3 Reasons Your Tomatoes Won’t Ripen

It’s the end of July, you planted your tomatoes over 2 months ago & the seed packet said you’d be able to harvest fruit in 60 days – why aren’t your tomatoes ripening & turning red?

There could be a few different factors playing a role in the ripening. But why do tomatoes turn red anyways?

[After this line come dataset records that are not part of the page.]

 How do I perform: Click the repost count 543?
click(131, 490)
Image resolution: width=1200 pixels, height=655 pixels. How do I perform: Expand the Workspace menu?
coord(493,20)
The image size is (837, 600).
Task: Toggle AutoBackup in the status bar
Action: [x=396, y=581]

  1. Temperature – This is the biggest factor in your tomatoes ripening. Here in Ohio, we typically don’t plant until around Mother’s Day. 60 days later we are expecting tomatoes; during the hottest time of the year. For the last week it has been over 90 degrees. The chemicals that make tomatoes red – lycopene & carotene – are only produced when the temperature is 50-85°F. If you’re outside of this range, the ripening process is on hold until you get some relief from the heat!
  2. Size/Variety – Size does matter when it comes to tomatoes ripening! I have already harvested some cherry tomatoes from rogue plants that grew from last year, but those Beefsteak tomatoes have got a ways to go! Patience, young grasshopper.20170723_180037
  3. Maturity Level – A little different from the previous point and maybe this seems a little common sense. Maturity is more than just the time a tomato spends on the vine. Again, the ripening process comes down to natural chemicals. When a tomato reaches maturity, it begins producing ethylene which then reacts with the tomatoes to cause them to turn red. You can use this knowledge to save any tomatoes that may have accidentally gotten knocked off the vine – put tomatoes in a paper bag & if they’re mature enough, they should produce ethylene and ripen over a few days.20170723_175729

Tomatoes are a tough crop to grow, but with a little patience & cooperation from Mother Nature, you can have salsa all summer! If you have any questions on How to Grow Tomatoes – check my guide here!



7 Responses

  1. We have found that good hygiene (cleaning our tomato cages before planting) and pruning (bottom branches that tend fade and trap moisture) keep our plant in good shape until the season for harvest. Then it is a matter of keeping up with the ripening fruit. – Oscar

  2. Thanks for visiting my blog which inevitably led me to yours. Wish I had your great info last year when my tomatoes were taking forever to ripen. Hopefully, I won’t have the same problem this year but with all the rain and severe temp drops, the problems may be something else again. Still, gardening is a joy. All the best to you in yours!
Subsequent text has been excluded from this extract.